▶ **OPDRACHT**
Zet de tekst over de prijsontwikkeling van smartphones voort na de laatste zin.

▶ **GECITEERDE TEKST**
┄┄┄┄┄┄

Om die invloed in kaart te brengen, besloten we de prijzen van smartphones vanaf 2016 tot nu op een rij te zetten. Met de beschikbare tools is het te veel werk om alle prijzen van alle smartphones te bekijken, maar wat wel haalbaar bleek, was het volgen van telefoonseries. Daarbij kozen we voor dure series als de iPhone 7 tot iPhone 14 en de Galaxy S7 tot S23, maar ook goedkopere series als de Redmi Note 3 tot Note 12 en de Galaxy J5 tot A34. We bekeken de prijs op drie punten: bij de release, na drie maanden en na zes maanden. In totaal gaat het dus om 192 prijzen van 64 telefoons.

┄┄┄┄┄┄

▶ **GETOOND MATERIAAL**
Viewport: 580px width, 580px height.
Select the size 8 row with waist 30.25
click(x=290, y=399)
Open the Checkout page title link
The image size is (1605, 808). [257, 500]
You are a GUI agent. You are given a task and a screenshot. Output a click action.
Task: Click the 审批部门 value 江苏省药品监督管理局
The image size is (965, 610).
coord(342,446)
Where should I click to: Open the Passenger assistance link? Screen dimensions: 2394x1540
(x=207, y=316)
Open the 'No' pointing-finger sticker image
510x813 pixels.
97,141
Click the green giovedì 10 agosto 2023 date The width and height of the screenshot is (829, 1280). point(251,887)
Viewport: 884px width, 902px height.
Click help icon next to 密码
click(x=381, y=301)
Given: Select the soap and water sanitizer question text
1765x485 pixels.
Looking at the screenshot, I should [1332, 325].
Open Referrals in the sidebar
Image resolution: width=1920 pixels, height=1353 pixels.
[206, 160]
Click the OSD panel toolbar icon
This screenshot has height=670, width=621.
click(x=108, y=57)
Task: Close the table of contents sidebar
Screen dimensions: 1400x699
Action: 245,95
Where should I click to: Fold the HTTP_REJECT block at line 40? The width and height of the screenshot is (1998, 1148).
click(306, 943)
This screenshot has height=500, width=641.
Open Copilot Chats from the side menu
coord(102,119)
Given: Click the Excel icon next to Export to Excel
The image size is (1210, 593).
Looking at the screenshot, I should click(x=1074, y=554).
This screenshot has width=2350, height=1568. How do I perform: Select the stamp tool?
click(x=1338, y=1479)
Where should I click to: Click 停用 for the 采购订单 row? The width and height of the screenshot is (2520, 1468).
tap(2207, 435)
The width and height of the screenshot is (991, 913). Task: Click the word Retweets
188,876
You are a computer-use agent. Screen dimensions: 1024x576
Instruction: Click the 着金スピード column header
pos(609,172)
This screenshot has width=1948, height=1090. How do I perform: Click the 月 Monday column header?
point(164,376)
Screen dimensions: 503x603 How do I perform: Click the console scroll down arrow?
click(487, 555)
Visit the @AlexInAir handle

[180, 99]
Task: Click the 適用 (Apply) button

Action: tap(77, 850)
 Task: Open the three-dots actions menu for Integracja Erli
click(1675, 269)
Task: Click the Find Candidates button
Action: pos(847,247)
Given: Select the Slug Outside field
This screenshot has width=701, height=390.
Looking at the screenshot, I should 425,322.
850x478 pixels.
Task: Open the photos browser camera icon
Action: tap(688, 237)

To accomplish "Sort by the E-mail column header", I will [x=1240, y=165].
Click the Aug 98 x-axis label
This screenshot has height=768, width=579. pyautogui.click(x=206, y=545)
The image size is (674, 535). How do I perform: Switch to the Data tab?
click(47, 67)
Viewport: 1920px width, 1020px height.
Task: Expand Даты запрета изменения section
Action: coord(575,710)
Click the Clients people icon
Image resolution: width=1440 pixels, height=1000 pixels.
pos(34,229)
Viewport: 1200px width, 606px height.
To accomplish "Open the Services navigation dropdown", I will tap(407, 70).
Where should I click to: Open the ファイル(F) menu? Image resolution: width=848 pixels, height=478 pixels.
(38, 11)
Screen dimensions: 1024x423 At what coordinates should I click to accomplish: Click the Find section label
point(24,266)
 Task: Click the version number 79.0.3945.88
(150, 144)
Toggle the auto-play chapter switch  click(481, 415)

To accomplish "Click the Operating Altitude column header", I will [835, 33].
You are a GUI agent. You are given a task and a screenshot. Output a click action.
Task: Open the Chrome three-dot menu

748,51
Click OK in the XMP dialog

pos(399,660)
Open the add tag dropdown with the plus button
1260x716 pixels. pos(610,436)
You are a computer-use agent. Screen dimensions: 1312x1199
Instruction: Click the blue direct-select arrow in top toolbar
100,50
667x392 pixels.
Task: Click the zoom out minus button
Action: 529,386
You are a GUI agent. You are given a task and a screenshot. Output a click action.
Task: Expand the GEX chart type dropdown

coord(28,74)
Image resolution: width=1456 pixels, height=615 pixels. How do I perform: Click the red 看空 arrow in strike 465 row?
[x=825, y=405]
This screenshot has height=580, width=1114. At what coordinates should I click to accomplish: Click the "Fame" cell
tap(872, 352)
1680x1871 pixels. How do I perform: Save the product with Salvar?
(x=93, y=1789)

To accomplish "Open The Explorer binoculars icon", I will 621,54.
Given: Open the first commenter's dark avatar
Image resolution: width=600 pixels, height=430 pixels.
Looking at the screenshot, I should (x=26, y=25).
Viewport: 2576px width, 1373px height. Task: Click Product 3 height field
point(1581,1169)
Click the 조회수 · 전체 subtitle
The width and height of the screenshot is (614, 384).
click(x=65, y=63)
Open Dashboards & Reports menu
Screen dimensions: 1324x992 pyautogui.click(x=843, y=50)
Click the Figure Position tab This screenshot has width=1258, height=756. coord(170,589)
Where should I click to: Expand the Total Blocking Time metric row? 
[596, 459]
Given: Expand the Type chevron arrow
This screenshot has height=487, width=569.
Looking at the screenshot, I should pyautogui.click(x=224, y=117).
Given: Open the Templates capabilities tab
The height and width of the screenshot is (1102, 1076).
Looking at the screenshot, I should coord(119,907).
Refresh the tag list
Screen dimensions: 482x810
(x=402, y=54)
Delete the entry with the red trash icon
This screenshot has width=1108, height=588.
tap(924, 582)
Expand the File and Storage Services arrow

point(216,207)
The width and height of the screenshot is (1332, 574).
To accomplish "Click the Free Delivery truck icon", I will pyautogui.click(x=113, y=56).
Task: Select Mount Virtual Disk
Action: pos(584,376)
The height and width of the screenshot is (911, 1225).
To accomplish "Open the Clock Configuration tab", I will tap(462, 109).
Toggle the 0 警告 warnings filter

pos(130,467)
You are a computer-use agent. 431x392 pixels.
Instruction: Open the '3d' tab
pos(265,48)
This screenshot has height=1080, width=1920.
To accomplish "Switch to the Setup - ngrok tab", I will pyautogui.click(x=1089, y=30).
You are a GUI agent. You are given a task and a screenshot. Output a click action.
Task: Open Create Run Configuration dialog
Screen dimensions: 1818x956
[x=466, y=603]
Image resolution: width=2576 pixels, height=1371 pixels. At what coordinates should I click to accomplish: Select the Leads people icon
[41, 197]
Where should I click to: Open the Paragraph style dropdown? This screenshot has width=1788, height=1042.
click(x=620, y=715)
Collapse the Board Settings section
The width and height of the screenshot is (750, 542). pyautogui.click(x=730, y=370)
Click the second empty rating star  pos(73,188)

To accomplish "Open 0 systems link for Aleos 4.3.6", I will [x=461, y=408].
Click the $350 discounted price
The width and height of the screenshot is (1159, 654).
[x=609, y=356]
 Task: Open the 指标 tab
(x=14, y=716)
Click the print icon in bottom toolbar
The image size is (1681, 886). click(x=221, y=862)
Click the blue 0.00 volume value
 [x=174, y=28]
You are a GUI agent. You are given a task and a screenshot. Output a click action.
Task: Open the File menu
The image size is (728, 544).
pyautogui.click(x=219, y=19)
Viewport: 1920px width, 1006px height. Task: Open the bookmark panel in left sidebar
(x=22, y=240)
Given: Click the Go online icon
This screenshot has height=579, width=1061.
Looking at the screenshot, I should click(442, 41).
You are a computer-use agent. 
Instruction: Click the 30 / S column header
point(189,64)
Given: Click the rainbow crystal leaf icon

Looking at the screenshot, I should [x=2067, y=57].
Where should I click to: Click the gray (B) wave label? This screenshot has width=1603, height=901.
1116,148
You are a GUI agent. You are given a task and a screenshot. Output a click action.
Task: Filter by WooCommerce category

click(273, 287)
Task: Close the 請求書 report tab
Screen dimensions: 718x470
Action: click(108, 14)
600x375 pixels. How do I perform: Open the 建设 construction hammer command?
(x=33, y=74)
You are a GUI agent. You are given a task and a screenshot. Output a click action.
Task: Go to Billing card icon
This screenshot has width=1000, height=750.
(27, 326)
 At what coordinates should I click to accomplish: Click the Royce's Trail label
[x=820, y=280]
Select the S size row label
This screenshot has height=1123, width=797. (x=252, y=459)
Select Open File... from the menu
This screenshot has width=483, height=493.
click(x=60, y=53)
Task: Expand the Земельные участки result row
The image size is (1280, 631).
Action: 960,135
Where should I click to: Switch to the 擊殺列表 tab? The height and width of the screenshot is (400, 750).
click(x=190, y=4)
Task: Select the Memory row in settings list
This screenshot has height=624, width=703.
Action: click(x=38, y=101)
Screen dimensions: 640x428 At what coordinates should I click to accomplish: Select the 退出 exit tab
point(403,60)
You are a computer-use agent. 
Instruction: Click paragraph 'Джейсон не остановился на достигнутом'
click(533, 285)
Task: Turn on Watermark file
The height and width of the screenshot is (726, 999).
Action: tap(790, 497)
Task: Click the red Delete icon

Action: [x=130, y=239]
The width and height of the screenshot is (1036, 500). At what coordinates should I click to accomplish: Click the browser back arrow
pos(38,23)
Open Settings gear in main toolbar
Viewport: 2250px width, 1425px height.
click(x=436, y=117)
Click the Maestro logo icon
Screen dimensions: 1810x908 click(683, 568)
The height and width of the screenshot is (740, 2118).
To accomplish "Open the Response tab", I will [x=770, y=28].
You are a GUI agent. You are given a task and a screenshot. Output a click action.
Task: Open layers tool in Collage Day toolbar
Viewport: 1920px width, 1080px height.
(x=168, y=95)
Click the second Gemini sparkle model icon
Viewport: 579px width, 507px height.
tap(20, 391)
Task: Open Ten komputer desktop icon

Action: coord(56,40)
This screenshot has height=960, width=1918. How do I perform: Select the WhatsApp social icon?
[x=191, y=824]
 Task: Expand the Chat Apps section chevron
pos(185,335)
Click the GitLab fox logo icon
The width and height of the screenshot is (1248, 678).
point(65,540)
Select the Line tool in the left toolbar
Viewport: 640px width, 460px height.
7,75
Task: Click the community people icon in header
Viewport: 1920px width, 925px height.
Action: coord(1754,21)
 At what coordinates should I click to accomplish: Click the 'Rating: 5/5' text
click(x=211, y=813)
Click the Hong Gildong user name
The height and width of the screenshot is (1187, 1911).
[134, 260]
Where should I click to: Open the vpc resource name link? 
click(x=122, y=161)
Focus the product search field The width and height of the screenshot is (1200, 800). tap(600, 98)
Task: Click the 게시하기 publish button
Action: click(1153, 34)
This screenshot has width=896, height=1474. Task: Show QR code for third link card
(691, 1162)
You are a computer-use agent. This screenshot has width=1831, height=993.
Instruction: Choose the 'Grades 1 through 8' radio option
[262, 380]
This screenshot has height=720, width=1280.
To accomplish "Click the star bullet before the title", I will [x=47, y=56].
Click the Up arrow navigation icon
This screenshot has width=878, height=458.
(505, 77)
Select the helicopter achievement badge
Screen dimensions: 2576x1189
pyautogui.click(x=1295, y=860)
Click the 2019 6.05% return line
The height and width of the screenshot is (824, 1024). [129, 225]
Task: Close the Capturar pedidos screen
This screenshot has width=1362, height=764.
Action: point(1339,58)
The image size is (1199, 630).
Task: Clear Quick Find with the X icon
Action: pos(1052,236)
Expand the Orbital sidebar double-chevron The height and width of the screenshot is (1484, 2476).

┄┄┄┄┄┄

▶ **ANTWOORD**
In de data vallen een aantal zaken op. Zoals veel tweakers wel zouden verwachten, daalt een iPhone minder snel in prijs dan concurrenten met Android. Het verschil daartussen is best groot. De data van 2023 is incompleet, omdat nog niet alle telefoons in de bekeken series drie maanden of langer verkrijgbaar zijn. Het gemiddelde van de Android-telefoons die er al wel drie maanden zijn, ligt rond de -9,5 procent en dat is tot nu toe lager dan in 2022. Wat verder opvalt, is dat in 2018 de prijzen harder aan het dalen waren dan in andere jaren. In 2021 gebeurde dat juist minder.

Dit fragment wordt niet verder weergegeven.